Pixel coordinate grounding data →
◆ ◆ ◆ ◆ ◆ ◆ ◆

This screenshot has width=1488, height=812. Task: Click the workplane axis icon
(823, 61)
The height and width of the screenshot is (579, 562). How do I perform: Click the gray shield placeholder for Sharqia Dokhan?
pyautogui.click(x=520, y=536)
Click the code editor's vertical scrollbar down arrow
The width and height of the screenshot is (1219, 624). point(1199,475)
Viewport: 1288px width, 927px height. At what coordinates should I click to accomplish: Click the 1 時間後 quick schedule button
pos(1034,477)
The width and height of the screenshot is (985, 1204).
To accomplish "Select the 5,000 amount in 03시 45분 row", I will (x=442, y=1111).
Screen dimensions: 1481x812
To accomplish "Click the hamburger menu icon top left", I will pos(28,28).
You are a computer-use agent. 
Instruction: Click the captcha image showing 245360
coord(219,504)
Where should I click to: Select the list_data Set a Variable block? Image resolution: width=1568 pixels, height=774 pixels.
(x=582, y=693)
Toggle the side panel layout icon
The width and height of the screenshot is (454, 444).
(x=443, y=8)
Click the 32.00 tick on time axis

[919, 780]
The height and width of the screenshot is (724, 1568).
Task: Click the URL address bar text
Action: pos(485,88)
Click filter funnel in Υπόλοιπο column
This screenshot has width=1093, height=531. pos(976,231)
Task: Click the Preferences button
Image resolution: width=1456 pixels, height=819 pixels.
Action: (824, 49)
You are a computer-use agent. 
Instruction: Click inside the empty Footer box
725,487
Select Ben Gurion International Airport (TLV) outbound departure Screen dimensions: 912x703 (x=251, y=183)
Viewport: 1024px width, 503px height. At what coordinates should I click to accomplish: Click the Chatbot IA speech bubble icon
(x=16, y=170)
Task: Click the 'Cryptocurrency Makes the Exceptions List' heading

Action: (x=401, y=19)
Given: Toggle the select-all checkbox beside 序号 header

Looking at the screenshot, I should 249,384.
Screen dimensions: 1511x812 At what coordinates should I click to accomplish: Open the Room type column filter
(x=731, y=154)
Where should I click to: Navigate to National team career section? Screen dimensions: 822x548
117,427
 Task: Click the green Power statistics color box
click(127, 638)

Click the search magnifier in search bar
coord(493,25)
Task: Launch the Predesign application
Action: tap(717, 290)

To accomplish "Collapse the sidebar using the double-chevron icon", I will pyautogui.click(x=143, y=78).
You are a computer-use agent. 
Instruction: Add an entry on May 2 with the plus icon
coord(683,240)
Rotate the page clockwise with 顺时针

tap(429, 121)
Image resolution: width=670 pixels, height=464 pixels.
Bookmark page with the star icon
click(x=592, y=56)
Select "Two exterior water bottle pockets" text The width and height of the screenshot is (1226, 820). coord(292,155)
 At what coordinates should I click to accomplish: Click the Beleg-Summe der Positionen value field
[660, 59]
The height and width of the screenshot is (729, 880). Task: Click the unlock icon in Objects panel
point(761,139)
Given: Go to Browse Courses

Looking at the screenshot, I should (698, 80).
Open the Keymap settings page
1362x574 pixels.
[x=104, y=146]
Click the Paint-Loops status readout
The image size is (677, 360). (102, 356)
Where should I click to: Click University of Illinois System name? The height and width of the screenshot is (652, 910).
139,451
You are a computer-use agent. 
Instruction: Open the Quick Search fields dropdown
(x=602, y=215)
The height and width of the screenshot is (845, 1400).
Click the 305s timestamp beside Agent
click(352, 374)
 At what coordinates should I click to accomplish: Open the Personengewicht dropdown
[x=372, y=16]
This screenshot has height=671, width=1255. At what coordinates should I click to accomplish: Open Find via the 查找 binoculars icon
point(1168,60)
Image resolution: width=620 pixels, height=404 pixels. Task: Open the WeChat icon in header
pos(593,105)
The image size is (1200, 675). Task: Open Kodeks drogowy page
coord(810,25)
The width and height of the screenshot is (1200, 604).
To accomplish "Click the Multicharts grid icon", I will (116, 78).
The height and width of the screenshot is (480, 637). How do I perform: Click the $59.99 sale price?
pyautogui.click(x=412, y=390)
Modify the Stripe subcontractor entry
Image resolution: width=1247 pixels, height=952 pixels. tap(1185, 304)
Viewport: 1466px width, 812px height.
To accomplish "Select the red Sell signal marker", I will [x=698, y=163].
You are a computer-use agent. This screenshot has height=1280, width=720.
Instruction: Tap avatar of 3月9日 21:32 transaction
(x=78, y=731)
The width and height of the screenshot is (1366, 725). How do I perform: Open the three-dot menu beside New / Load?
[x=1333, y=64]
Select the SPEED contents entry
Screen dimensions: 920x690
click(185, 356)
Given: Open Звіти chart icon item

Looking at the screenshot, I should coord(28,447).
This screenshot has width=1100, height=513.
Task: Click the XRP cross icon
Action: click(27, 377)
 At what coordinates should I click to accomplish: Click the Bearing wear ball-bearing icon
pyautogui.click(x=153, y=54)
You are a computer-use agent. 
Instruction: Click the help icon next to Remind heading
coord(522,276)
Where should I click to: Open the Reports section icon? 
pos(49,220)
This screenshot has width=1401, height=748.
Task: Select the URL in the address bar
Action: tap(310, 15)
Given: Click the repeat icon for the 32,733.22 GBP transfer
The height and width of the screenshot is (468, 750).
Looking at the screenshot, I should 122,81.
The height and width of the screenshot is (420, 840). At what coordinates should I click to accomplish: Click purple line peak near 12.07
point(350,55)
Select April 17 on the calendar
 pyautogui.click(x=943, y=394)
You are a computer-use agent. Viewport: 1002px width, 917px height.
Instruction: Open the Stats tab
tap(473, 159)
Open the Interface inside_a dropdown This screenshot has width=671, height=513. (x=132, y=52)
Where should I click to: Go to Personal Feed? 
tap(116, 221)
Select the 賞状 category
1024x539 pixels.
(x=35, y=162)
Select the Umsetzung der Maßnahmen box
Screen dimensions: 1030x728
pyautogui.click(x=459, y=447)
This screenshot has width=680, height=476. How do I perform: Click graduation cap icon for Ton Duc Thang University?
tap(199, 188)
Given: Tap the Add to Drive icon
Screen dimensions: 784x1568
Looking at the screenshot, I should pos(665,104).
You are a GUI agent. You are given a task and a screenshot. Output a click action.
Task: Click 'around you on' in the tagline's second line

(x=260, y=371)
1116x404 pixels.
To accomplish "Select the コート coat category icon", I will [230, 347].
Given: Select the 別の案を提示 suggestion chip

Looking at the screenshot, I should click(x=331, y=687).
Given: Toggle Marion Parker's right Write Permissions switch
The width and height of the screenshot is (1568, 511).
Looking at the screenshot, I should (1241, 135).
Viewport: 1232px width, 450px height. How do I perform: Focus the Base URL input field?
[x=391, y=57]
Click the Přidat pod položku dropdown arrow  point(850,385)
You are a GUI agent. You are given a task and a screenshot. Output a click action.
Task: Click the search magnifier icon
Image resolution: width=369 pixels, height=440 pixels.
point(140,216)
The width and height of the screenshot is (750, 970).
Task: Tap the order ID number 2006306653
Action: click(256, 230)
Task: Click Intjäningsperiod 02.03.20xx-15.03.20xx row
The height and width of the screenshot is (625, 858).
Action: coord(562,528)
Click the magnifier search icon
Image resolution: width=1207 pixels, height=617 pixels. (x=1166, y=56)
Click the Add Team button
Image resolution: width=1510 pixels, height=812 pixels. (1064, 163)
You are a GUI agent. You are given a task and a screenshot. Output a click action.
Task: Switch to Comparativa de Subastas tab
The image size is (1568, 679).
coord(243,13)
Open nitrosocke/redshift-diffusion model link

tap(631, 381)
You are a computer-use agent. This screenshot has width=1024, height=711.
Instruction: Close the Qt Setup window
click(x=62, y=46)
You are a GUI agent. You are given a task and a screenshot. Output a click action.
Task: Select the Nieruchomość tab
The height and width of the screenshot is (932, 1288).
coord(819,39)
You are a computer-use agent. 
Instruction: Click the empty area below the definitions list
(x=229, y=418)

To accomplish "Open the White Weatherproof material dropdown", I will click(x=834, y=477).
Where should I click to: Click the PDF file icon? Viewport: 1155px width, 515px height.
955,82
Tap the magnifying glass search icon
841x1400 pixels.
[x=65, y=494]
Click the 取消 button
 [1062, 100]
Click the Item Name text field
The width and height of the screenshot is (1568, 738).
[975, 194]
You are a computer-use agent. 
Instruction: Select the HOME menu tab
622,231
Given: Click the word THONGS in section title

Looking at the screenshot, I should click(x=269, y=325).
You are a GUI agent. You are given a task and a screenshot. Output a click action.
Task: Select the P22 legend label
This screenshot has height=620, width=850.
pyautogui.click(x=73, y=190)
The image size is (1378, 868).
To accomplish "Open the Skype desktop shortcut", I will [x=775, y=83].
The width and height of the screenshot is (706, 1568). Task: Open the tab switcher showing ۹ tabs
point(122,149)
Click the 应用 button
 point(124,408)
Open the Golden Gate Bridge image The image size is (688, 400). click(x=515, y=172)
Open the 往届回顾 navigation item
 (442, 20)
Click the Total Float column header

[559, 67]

◆ ◆ ◆ ◆ ◆ ◆ ◆

TASK STATEMENT →
The required answer is the run of lines above, starting at the line with "Where should I click to: Open" and ending at the line with "Given: Click the repeat", reproduced exactly with both ends.

ANSWER TO THIS TASK →
Where should I click to: Open the Reports section icon? 
pos(49,220)
This screenshot has width=1401, height=748.
Task: Select the URL in the address bar
Action: tap(310, 15)
Given: Click the repeat icon for the 32,733.22 GBP transfer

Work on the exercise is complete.